Zo gaan we niet met elkaar om

Renske Jonkman

Hoi Renske,

Ik schrijf je dit stuk (dat aan je gericht is en tegelijkertijd gaat over je roman Zo gaan we niet met elkaar om) omdat ik me nogal verbaasd heb over de ‘Tien geboden voor de schrijver’ die je onlangs in NRC Handelsblad publiceerde. Ik was verbaasd, omdat ik het niet zo sympathiek vond ten opzichte van de literaire kritiek, die je nochtans behoorlijk vriendelijk ontvangen heeft. Je mag zelfs de recensent die je boek in NRC afkraakte in diezelfde krant van weerwoord dienen. Ik vraag me echter af of je jezelf met dat weerwoord niet in de vingers snijdt.

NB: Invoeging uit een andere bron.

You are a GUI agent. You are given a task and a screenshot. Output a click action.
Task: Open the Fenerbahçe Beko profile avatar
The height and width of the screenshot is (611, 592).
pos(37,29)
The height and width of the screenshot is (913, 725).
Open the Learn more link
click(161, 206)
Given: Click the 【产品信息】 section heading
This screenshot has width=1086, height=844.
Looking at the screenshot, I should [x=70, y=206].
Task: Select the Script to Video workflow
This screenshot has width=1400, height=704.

Waarom? In de eerste plaats omdat ik denk dat de literaire kritiek, ondanks alle bezwaren die je kan hebben tegen de wijze waarop ze beoefend wordt, een functie heeft. Dat die kritiek ook voor de schrijver van waarde kan zijn. En dan doel ik niet alleen op positieve kritiek (die natuurlijk vooral gratis reclame voor je winkel is), maar juist op besprekingen van vervelende wijsneuzen als ik, die weliswaar potentie in je werk zien, maar van mening zijn dat je als auteur nog niet bent waar je wil zijn.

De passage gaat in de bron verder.